The difference between the embodiment and the embodiment 2 is that in the step 1), the preheating temperature of the acetyl chloride material is 40 ℃, the content of the solvent is 10 percent, wherein the mass ratio of the N, N' -bis (4-amino-2, 2,6, 6-tetramethylpiperidyl) -1, 3-phthalic diamide to the p-hydroxyanisole is 1:1, and the electromagnetic wavelength is 350 nm; in the step 2), the conversion rate of acetyl chloride is controlled to be 25 percent, and the selectivity of the chloroacetyl chloride is controlled to be 99.6 percent; in the step 3), the temperature of the tower bottom of the first rectifying tower 4 is 68.3 ℃, and the rectifying pressure is normal pressure; in the step 4), the temperature of the tower bottom of the second rectifying tower 5 is 77.2 ℃, the rectifying pressure is 0.07MPa, and finally, chloroacetyl chloride with the purity of 99.8 percent is obtained at the tower top of the second rectifying tower 5, and 60 percent of high-boiling residual liquid in the tower bottom is circulated to the reactor for continuous reaction.

Example 5

The difference between the embodiment and the embodiment 1 is that in the step 2), the mole ratio of chlorine to acetyl chloride is continuously fed in 0.3:1.0, the temperature of the reactor is controlled at 20 ℃, and the pressure of the reactor is controlled at 0.3 MPa; the conversion rate of acetyl chloride is controlled to be 20 percent, and the selectivity of the chloroacetyl chloride is controlled to be 99.8 percent; in the step 3), the tower kettle temperature of the first rectifying tower 4 is 68.4 ℃, and the operating pressure of the first rectifying tower 4 is normal pressure; in the step 4), the temperature of the tower bottom of the second rectifying tower 5 is 74.1 ℃, the rectifying pressure is 0.07MPa, and finally, chloroacetyl chloride with the purity of 99.7 percent is obtained at the tower top of the second rectifying tower 5.

Example 6

This example differs from example 5 in that in step 2) the reactor temperature was controlled at 45 ℃ and the reactor pressure was controlled at 0.5 MPa; the conversion rate of acetyl chloride is controlled to be 20 percent, and the selectivity of the chloroacetyl chloride is controlled to be 99.6 percent; in the step 4), the residual liquid containing 70 percent of high-boiling residual liquid in the second rectifying tower kettle is circulated to the reactor for continuous reaction.

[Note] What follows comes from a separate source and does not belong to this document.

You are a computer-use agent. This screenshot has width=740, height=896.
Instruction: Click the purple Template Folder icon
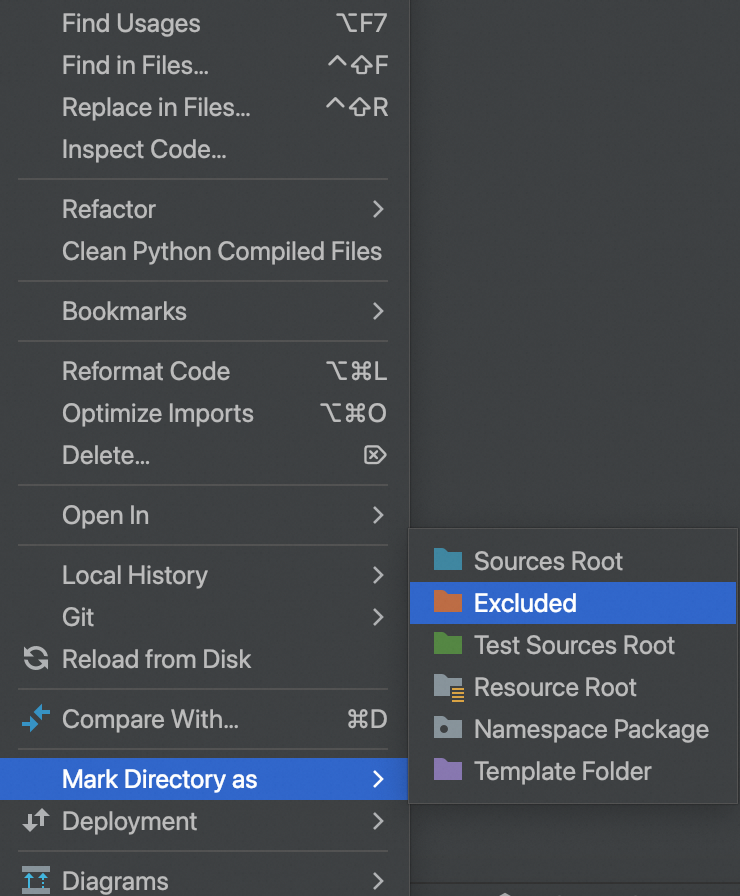point(447,771)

The above is only a preferred embodiment of the present invention, and the protection scope of the present invention is not limited to the above-mentioned embodiments, and all technical solutions belonging to the idea of the present invention belong to the protection scope of the present invention. It should be noted that modifications and embellishments within the scope of the invention may be made by those skilled in the art without departing from the principle of the invention.